Frauenfußball-EM in Schweden: Heißer als Zlatan
Fußballlehrerin Pia Sundhage ist die Architektin des schwedischen Erfolgs. In ihrer Heimat gilt sie bereits als Lichtgestalt.
GÖTEBORG taz | Das Bild könnte aus der Steinzeit des Frauenfußballs stammen. Die Schwarzweißaufnahme aus dem Mai 1984 im englischen Luton zeigt eine Fußballerin mit durchnässtem Haar, bis auf die Knöchel gerollten Stutzen und absurd kurzen Hosen, die freudestrahlend vom Elfmeterpunkt wegläuft. Sie hat gerade den Strafstoß verwandelt, um den Schwedinnen den ersten EM-Titel im Frauenfußball zu bescheren.
Das Motiv, abgedruckt in der Uefa-Broschüre zur mittlerweile elften EM-Auflage, zeigt Pia Sundhage. Sie selbst erinnert sich an jedes Detail. „Ich habe diese Situation geliebt, denn es hieß: Jetzt oder nie.“ Der damalige Coach Ulf Lyfors hatte vorher in der Kabine gefragt, wer denn den letzten Elfer treten wolle.

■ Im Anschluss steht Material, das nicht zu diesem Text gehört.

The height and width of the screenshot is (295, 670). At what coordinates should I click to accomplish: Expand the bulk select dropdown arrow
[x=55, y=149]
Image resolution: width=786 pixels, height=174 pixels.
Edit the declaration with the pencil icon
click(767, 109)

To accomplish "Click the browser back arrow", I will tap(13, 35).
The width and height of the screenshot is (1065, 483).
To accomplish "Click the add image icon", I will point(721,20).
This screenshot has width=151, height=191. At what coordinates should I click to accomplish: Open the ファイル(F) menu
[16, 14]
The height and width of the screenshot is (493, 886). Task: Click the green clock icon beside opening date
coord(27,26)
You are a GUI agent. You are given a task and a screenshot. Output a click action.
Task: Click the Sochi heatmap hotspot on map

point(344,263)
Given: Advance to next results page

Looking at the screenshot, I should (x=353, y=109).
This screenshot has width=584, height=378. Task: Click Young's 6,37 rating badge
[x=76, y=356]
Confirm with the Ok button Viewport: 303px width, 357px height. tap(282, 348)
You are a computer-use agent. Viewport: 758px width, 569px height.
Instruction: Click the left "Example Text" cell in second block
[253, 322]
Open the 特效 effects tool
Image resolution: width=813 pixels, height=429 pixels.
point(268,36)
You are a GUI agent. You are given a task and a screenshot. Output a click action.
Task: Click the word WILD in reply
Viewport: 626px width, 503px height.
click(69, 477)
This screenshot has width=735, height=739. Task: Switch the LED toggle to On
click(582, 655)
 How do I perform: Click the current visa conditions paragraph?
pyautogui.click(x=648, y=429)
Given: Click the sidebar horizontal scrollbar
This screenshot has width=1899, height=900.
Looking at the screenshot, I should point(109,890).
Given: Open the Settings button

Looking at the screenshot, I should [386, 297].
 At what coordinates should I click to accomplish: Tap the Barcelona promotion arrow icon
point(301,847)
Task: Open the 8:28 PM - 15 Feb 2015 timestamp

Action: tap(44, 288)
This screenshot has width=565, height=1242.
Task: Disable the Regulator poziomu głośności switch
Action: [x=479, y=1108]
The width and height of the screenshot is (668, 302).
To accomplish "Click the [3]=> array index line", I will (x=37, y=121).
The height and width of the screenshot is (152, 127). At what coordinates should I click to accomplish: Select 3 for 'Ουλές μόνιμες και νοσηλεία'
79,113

Es meldete sich die heutige Nationaltrainerin.
Nie mehr haben die Schwedinnen seitdem das kontinentale Kräftemessen gewonnen; vor allem weil Deutschland, am heutigen Mittwoch der Gegner in Göteborg, dem so oft im Weg stand. Auch deswegen ist Ende des vergangenen Jahres die 53-Jährige zurückgeholt worden, die wie keine andere in der Frauenfußball-Nation Schweden vergöttert wird. Sie ist eine Lichtgestalt. Vergleichbar mit der Stellung eines Franz Beckenbauer hierzulande.
Auch Pia Sundhage wird herumgereicht, angesprochen und ausgefragt. Unlängst bekannte sie allerdings, kurz vor einem Nervenzusammenbruch gestanden zu haben. Ungewöhnlich für eine, die sich als Tausendsassa geriert. Das eine Mal widmet sie ihrem Bruder einen Song, das andere Mal lädt sie die Pippi-Langstrumpf-Darstellerin Inger Nilsson zu einem Lehrgang ein, um dann wieder zur Gitarre greifen und „The times they are a-changin“ von Bob Dylan stilecht zu imitieren. Aber sie als Unikum zu titulieren, würde ihrer Fachkenntnis nicht gerecht.
Traumatische Erinnerungen
Alle Stellschrauben, die diese charismatische Fußballlehrerin bislang betätigte, waren richtig. Nilla Fischer, die blonde Powerfrau, nach hinten zu ziehen, entpuppt sich genauso als Glücksgriff, wie vorne Platz für Lotta Schelin, den Superstar von Olympique Lyon, und Kosovare Asslani, die Dribblerin, zu schaffen. Nur wird das Trio von der Trainerin stets übertroffen. „Pia ist heißer als Zlatan“, titelte am Dienstag Aftonbladet. Das Boulevardblatt schob für den Showdown „Sverige – Tyskland“ sogar das Interview mit Zlatan Ibrahimovic hinter die acht Sonderseiten zur Frauen-EM.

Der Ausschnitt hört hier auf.